16 Mayıs 2012 Çarşamba
Kadınlar Ne İster?
O yaz hayatımın en kötü yazı olmuştu galiba. Çünkü ne istediğimi bilmiyordum. Sonradan edindiğim tecrübelerime göre bir kadın, istediği şeylerin tam tersini yapan erkeği istiyordu. Mesela, kıskanç erkekle olmaz derken; beni deli gibi kıskansın demek istiyordur. Aramıyorsa sürekli arasın ister, sürekli arıyorsa bunalır.
Allah kadına yirmili yaşların başındayken otuzlu yaşların olgunluğunu verse dünyadaki her şey farklı olabilirdi.
Beni hiç arayıp sormayan bir erkekle, beni sürekli arayan hatta senelerce peşimde koşan birisi arasında kalmıştım. Belki ben o yaz hayatımın sınavını veriyordum. Evet, galiba öyleydi. Hani bazen olur, öyle şeyler yaşarsın ki yalnızca filmlerde, kitaplarda olacak cinsten. Eskilerin deyimiyle Allah bizi dener, sınava tabi tutar. Ben bu sınavlarda hep kalmışımdır. Hani öğrenciyken sınav bittikten sonra yazdıkların hakkında düşünürsün, eğer saçmaladıysan hangi kafayla bunları yazdığını düşünürsün. Neyin kafasını yaşıyordum hiç bilmiyordum. İki erkekle karşılaşmıştım.
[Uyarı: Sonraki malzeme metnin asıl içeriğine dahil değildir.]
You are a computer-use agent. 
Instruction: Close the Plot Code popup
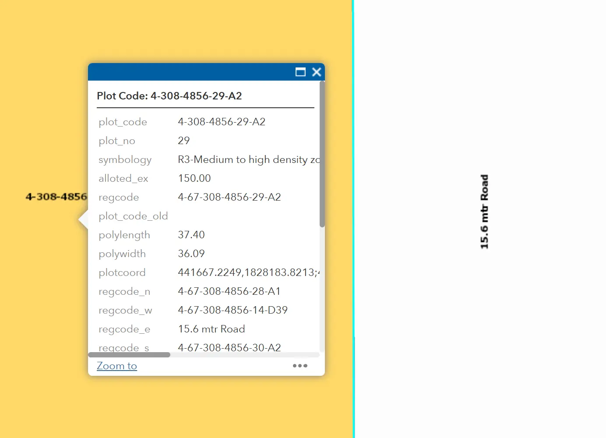click(317, 72)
Birisinde istediğim her şey vardı. Daha tanıştığımız gün ki aslında uzaktan beni izliyormuş ama tanışma cesareti yokmuş aynı filmlerdeki gibi değil mi? Bir erkek sizi izliyor, uzaktan gülüşünüze, kafanızı eğişinize, çay bardağını tutuşunuza, yürüyüşünüze, hatta yeşil uzun elbisenizin üstünde duruşuna hayranmış ama senin bundan haberin bile yokmuş.
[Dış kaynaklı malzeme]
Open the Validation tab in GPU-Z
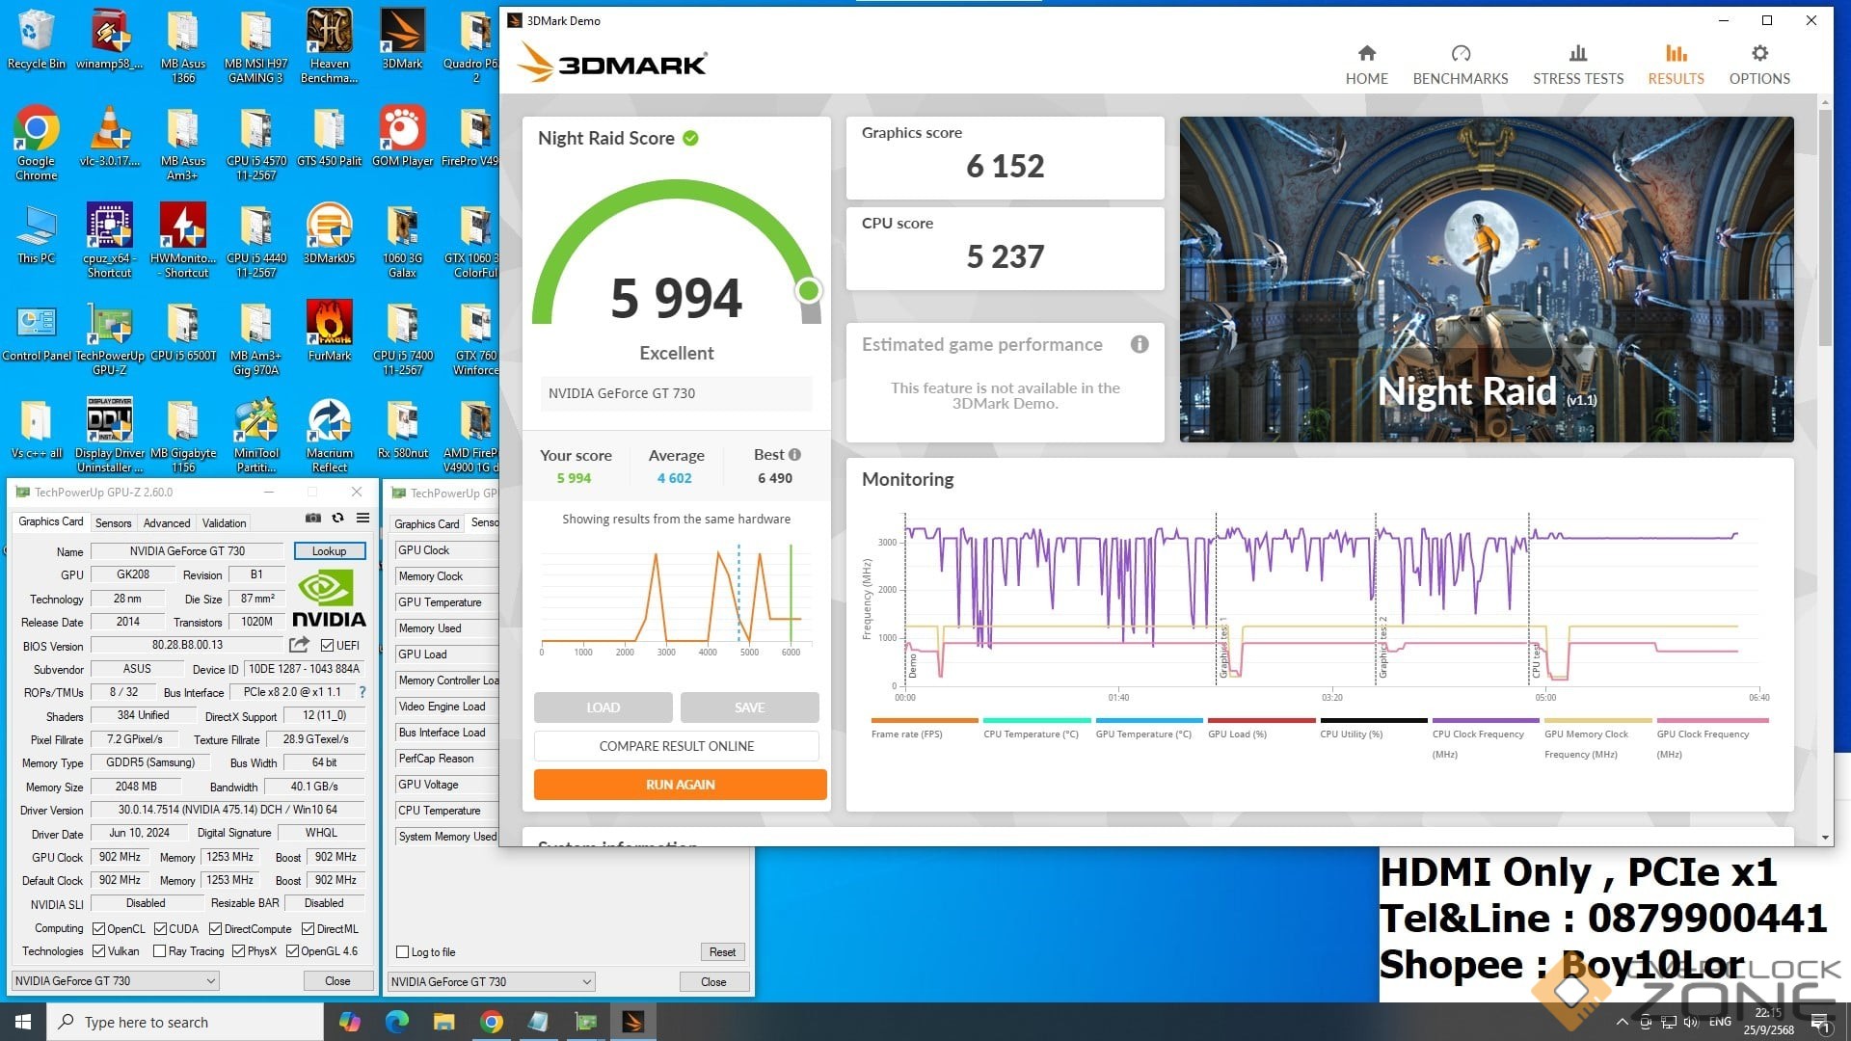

Diğerinde istemediğim ne varsa vardı. Aramaz, sormaz, ilgilenmez, cool denilen cinsten, çok konuşmaz ama konuştuğu zaman seni kendine hayran bırakır, belki aldatmaz ama seni aldatmaktan beter eder. Aramaz sormaz ama sen tam hayatına başka bir erkeği almayı düşündüğün zaman karşına çıkar.
Yıllar sonra anladım ki kadınlar kafasında soru işareti bırakan erkeği daha çok düşünüyor, çünkü detaycıyız, çözmek istiyoruz, üstünde düşünmek istiyoruz. Durup dururken bu adam bunu niye dedi diye şüphelenmek en yakın arkadaşını arayıp saatlerce bir cümlesiyle ilgili konuşmak istiyoruz.
Tıpkı başkasında çok beğendiğimiz bir elbisenin kendi üstümüzde çirkin durması gibi. Çünkü o beğendiğin elbise senin vücut hatlarına, kıvrımlarına uygun değil ama yok illa başkasının üstünde şık duranı beğeneceksin. Sonra bu elbise bana yakışmıyor diye oturup ağlayacaksın, başka açıklaması yok belki de.
Kaydol:
Kayıt Yorumları (Atom)
Benzetmelere bayıldım + olarak çok haklısın.:)
YanıtlaSilBir de şöyle bişi yazmışsın ki;
Allah kadına yirmili yaşların başındayken otuzlu yaşların olgunluğunu verse dünyadaki her şey farklı olabilirdi.
keşke gerçekleşseydi.:D
Yazıyı adeta "zınk" diye bitirmişsin:)
YanıtlaSilDevam etseydin keşke...
bu durum sadece kadına özgü değil bence. annie hall'ın başında alvy singer'miş gibi yapan woody allen iyi anlatır.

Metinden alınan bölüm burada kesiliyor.